**Provided data:**
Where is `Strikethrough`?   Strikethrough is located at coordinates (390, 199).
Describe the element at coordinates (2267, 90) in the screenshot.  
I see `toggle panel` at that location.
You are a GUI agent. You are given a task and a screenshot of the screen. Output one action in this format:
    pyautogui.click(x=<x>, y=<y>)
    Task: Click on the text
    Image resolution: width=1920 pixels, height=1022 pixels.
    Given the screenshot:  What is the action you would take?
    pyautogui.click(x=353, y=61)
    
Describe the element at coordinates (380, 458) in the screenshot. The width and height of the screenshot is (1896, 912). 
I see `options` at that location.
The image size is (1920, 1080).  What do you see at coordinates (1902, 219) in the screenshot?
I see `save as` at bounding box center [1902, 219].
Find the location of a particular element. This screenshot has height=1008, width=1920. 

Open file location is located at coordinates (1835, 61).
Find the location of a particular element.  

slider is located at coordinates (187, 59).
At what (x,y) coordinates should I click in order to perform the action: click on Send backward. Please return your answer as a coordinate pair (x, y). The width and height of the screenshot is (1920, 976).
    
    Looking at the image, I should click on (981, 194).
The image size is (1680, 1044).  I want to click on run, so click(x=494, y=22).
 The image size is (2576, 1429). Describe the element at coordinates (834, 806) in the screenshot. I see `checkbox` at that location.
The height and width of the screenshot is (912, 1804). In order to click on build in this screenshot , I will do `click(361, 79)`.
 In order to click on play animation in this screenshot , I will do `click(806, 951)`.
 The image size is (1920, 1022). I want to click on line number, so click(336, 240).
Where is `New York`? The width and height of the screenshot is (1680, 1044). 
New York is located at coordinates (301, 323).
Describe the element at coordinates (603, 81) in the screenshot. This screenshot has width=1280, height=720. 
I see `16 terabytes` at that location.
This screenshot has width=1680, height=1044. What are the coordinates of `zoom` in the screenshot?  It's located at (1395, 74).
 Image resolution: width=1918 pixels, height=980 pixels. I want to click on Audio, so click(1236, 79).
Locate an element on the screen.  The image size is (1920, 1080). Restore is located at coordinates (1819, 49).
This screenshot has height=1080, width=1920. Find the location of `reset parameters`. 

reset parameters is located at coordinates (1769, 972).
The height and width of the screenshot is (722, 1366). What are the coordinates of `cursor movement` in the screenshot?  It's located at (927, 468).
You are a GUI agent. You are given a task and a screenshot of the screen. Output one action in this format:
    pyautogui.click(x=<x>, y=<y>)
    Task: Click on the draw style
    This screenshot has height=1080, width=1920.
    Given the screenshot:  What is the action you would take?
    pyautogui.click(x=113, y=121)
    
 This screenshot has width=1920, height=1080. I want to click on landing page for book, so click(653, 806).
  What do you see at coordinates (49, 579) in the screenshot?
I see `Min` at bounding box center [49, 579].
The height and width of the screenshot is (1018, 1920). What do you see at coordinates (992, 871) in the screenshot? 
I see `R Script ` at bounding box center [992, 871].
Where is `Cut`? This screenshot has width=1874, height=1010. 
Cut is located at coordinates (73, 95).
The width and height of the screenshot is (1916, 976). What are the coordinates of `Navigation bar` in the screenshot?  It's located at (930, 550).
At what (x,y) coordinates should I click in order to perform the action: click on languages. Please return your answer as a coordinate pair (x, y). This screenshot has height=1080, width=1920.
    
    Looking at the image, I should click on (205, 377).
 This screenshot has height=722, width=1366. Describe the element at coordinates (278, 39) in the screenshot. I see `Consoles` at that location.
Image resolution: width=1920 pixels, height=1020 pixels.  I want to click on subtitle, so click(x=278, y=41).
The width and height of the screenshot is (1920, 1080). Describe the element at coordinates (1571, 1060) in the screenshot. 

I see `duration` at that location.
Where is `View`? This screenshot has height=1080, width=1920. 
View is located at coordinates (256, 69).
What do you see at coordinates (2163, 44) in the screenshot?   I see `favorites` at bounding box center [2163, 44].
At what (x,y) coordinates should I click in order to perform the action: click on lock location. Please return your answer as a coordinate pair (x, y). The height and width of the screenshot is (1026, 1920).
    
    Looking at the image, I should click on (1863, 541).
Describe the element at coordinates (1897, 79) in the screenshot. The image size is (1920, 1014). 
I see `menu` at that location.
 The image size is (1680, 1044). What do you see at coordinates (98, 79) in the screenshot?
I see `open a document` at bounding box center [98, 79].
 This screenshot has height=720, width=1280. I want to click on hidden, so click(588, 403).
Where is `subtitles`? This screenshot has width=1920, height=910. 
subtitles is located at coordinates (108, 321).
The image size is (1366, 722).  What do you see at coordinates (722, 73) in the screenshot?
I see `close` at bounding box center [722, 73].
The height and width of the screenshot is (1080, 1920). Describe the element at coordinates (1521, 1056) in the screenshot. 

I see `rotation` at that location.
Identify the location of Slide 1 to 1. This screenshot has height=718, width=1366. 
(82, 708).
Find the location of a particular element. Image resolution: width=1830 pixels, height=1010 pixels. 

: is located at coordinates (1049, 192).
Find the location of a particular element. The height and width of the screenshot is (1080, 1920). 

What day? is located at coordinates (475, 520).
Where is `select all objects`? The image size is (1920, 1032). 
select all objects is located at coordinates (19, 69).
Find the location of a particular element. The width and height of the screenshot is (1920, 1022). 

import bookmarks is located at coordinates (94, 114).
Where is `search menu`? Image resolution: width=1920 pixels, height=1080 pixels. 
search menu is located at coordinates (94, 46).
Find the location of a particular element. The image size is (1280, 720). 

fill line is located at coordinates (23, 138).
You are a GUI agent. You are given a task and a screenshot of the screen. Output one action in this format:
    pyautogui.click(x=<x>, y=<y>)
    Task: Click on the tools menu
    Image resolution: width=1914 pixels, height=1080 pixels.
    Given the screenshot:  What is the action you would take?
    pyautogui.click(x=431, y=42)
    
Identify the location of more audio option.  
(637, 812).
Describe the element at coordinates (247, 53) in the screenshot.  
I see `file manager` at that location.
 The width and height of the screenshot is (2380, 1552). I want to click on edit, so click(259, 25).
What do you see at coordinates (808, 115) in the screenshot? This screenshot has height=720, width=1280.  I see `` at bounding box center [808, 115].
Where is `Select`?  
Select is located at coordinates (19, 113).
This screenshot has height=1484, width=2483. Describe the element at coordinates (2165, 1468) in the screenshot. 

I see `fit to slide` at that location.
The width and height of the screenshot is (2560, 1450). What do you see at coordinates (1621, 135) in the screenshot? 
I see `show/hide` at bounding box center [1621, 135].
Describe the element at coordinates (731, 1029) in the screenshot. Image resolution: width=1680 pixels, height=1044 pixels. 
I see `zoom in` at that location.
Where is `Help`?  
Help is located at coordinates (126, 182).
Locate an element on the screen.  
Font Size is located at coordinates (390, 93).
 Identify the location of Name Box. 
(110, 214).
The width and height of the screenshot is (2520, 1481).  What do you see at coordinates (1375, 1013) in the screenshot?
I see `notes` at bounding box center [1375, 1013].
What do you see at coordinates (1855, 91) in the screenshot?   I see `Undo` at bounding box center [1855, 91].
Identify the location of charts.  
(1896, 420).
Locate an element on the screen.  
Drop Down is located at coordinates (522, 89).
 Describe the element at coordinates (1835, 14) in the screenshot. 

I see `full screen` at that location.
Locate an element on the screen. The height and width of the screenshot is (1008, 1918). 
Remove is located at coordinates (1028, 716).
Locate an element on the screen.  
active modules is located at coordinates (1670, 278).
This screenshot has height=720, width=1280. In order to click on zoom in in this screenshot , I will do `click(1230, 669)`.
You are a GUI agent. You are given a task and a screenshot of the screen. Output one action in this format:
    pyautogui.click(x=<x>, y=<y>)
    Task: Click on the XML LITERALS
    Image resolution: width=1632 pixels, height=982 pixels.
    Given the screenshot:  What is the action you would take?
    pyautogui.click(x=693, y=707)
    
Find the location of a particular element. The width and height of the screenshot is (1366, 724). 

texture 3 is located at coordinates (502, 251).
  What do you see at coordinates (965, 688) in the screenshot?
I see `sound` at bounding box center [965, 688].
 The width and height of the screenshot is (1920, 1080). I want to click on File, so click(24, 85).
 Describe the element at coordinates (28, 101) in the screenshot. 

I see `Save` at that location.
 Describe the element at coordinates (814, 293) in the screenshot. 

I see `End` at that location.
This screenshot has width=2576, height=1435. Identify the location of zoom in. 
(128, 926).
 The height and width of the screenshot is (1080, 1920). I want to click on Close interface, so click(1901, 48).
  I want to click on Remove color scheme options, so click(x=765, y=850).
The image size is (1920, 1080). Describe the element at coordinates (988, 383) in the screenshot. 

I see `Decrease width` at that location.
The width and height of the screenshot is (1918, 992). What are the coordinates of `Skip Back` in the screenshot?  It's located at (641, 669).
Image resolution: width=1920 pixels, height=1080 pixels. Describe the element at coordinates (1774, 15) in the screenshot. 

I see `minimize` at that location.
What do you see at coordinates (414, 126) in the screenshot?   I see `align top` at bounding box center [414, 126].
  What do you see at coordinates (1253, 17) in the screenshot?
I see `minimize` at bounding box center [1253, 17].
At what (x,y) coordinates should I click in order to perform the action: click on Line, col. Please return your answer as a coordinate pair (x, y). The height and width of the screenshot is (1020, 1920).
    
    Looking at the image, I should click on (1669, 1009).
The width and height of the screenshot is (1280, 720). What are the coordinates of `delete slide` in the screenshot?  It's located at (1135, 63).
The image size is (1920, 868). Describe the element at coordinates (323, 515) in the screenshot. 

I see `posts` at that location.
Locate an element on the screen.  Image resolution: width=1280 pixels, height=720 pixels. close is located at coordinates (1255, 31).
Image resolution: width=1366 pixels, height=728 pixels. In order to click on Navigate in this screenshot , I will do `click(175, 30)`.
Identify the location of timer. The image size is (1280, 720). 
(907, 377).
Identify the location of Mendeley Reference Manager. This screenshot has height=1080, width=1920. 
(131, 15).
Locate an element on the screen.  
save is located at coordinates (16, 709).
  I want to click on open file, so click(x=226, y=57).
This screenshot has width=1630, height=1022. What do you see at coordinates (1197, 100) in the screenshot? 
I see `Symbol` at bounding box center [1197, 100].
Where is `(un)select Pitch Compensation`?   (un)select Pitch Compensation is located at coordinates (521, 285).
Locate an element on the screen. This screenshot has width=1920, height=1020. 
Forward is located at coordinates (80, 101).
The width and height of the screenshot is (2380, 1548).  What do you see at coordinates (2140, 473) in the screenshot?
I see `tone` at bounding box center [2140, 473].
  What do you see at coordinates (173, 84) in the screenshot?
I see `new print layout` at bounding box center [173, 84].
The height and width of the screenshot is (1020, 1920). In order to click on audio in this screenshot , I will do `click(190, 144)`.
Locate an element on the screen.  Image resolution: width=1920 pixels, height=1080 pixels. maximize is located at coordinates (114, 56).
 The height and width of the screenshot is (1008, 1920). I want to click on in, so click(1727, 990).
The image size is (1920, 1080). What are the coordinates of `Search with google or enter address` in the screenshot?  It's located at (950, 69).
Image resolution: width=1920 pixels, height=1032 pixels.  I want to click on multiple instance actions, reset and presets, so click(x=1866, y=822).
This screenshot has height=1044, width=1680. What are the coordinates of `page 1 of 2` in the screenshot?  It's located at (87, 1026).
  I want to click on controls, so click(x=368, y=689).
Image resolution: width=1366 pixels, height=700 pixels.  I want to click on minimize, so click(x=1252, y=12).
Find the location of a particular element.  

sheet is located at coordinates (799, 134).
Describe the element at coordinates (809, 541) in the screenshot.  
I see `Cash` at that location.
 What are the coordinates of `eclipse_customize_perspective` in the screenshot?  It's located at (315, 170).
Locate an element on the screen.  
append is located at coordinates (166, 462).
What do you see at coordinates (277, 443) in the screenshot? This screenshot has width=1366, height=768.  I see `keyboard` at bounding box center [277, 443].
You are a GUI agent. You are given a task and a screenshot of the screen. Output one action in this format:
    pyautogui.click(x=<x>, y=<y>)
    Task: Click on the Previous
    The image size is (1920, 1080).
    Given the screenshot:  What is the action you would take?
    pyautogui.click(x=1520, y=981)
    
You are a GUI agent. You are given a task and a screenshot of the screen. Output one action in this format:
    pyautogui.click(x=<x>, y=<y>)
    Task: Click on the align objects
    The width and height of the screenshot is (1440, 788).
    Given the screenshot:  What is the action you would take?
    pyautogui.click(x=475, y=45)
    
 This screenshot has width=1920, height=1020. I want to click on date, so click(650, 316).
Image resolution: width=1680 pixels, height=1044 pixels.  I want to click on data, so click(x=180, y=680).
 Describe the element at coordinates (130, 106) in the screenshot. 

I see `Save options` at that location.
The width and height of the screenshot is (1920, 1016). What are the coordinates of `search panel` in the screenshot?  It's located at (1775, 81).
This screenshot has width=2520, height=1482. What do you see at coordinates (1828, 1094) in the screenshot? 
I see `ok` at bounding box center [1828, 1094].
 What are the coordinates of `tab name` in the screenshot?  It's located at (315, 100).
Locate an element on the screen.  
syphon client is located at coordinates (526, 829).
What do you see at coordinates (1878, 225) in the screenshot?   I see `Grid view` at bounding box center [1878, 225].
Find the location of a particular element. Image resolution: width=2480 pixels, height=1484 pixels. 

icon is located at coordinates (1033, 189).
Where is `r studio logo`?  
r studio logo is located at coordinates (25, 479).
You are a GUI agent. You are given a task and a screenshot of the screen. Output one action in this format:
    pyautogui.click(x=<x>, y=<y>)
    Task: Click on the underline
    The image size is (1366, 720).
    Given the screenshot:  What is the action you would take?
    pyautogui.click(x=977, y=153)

**Aim:**
Lay out the data from the line with "has width=1920, height=910." to the line with "center [722, 73]." as a JSON list of strings, one string per line, leaving out blank lines.

**Response to this task:**
[
  "Where is `subtitles`? This screenshot has width=1920, height=910. ",
  "subtitles is located at coordinates (108, 321).",
  "The image size is (1366, 722).  What do you see at coordinates (722, 73) in the screenshot?",
  "I see `close` at bounding box center [722, 73]."
]